*Task brief:* Please count the lines in the material below that contain the string "height" and give only the number.

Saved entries
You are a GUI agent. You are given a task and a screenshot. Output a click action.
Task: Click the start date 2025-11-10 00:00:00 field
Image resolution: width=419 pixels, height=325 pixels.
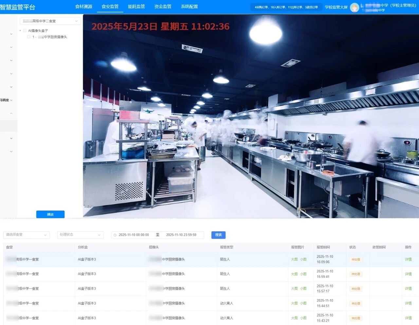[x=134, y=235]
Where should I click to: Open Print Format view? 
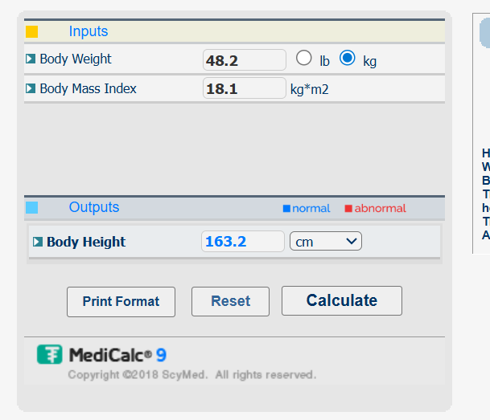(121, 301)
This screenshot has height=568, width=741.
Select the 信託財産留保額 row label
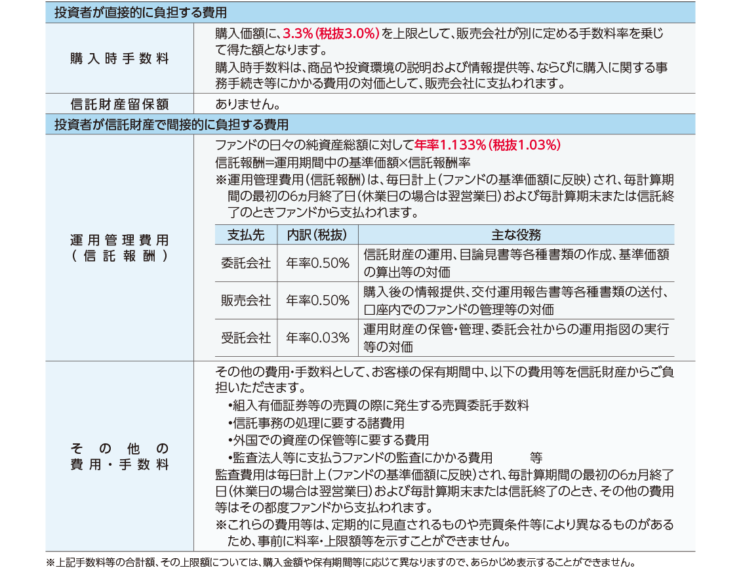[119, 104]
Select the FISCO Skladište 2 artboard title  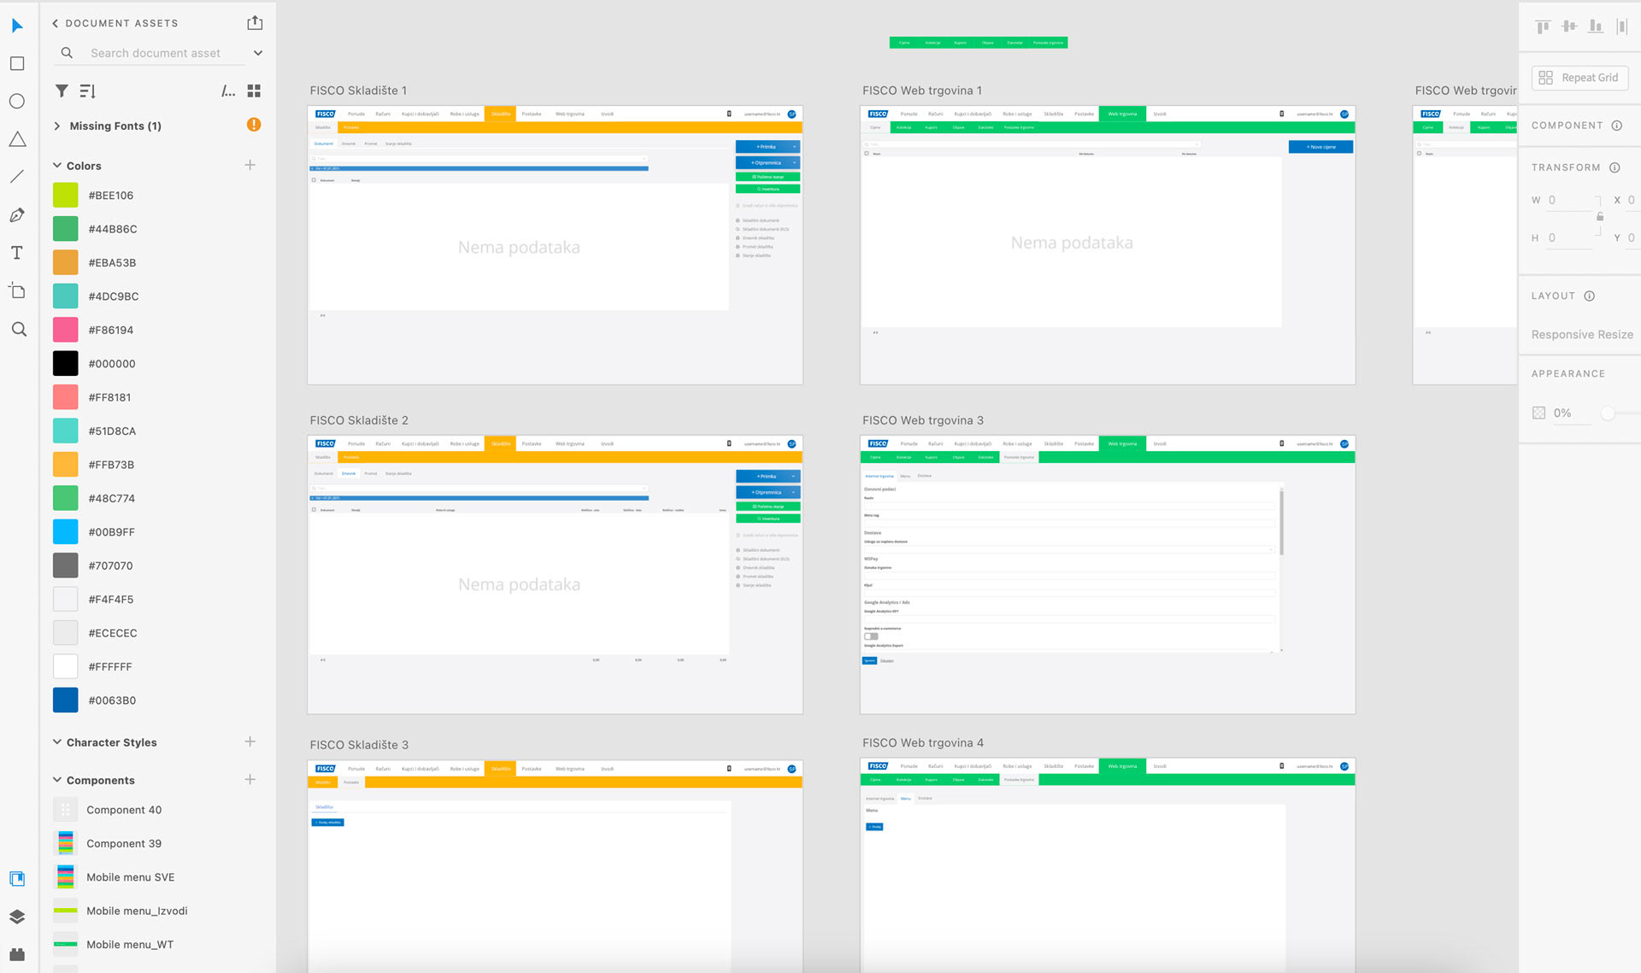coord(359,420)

*Output for this task:* 2